Selected excerpt
-- Opening Marker --
Expectations of a market take over can now be defined as 500 mill members and
in 2004 and on myspace was considered at the top of its game etc... you guys
probably see what im getting at. But 2004 and now is a huge difference with
access to computers, technology and cell phones being extremely convenient so
is 500 mill a REALLY BIG NUMBER or Can it get even BIGGER in the future?

------
egiva
No takers yet on your question?

If you're starting from scratch, the cards are stacked against you - why spend
your time and resources competing in a saturated market? It would be far
better to focus on another product idea, and that's probably the best advice
you'll get.

Not to be a pessimist though - a truly unique idea that will compete with
Facebook will improve access, or improve content. They probably have you
beaten on access and can outspend just about anyone, so you'll have to focus
on content by choosing a small sub-section of society, and making a very
tailored product that appeals to them.
-- Closing Marker --
Work instructions
(a) Answer these from the thread on social network competition, one line each:
(i) What member count does the opening post give as the current measure of a market takeover?
(ii) In what year was MySpace considered at the top of its game?
(iii) According to the reply, what must a newcomer focus on, given that Facebook probably wins on access?
(b) Carry on the thread on social network competition from its final sentence, keeping its casual forum tone.

Dataset section
-- Opening Marker --
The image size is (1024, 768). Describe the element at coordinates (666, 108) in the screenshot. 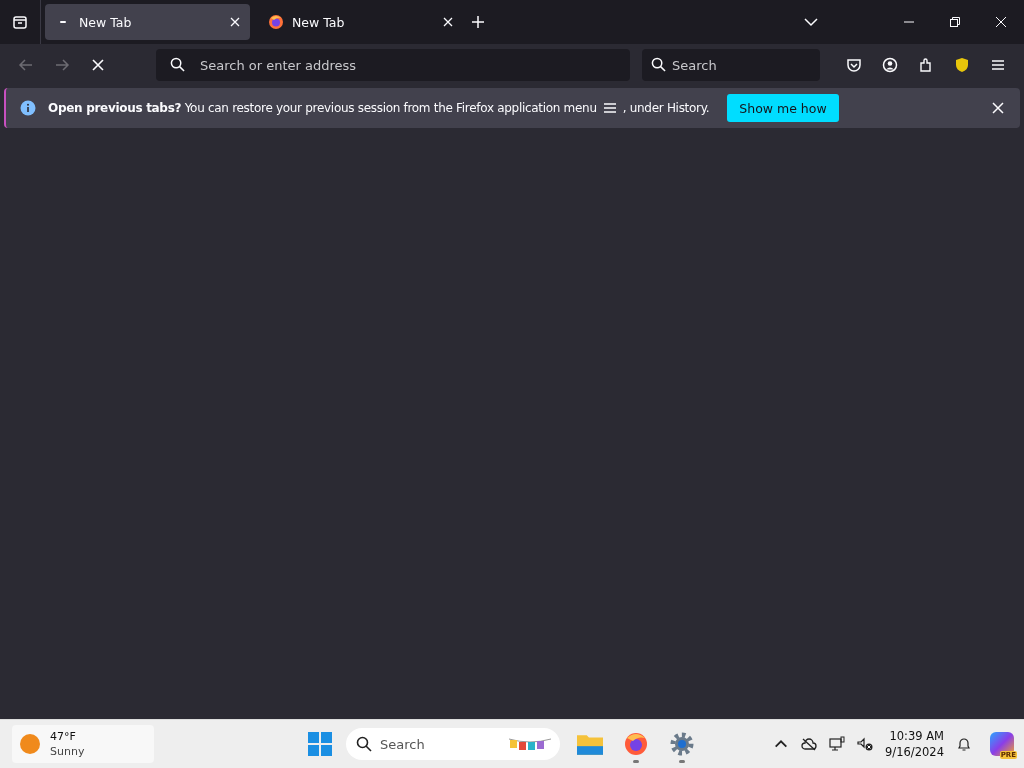

I see `notification-message: , under History.` at that location.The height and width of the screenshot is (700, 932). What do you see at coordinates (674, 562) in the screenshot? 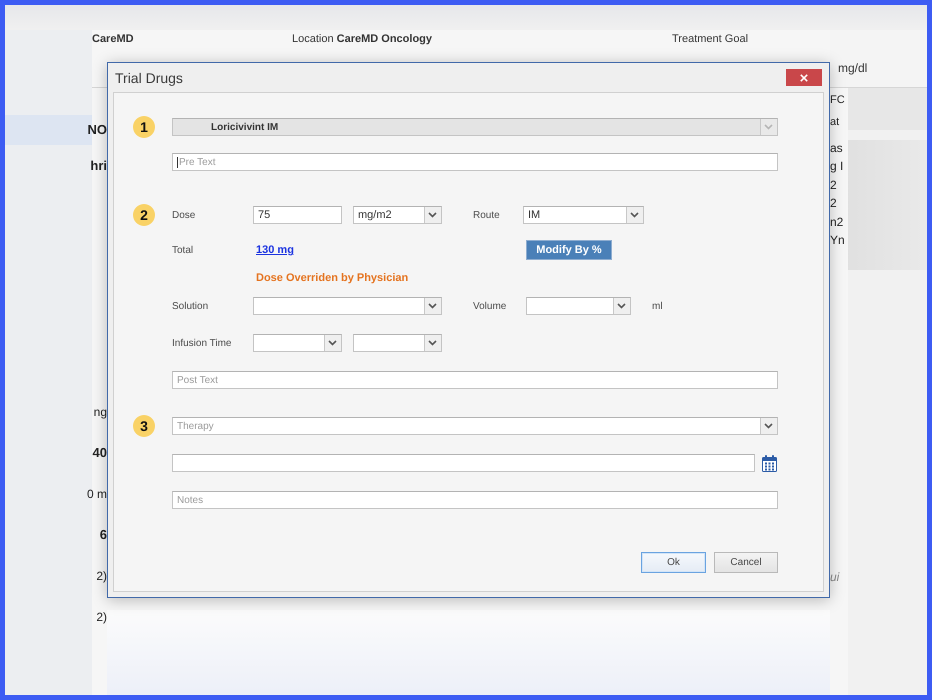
-- Closing Marker --
Answer set
(a)
(i) 500 million members.
(ii) 2004.
(iii) Content, by choosing a small sub-section of society and making a very tailored product that appeals to them.

(b)
Random examples: a product that appeals just to Subway store owners, or
something just for rodeo clowns. What about a companion product for the One
Laptop Per Child project directed at markets where Facebook is less developed?
Pen + Paper + Imagination = good ideas.

------
iamdave
I think it's possible. They'd be facing a very uphill battle to get enough
market penetration on a one-to-many level; meaning: it's not enough to get
someone to sign up to your new social network. You need to get their friends
too.

------
posssiblyit
any thoughts?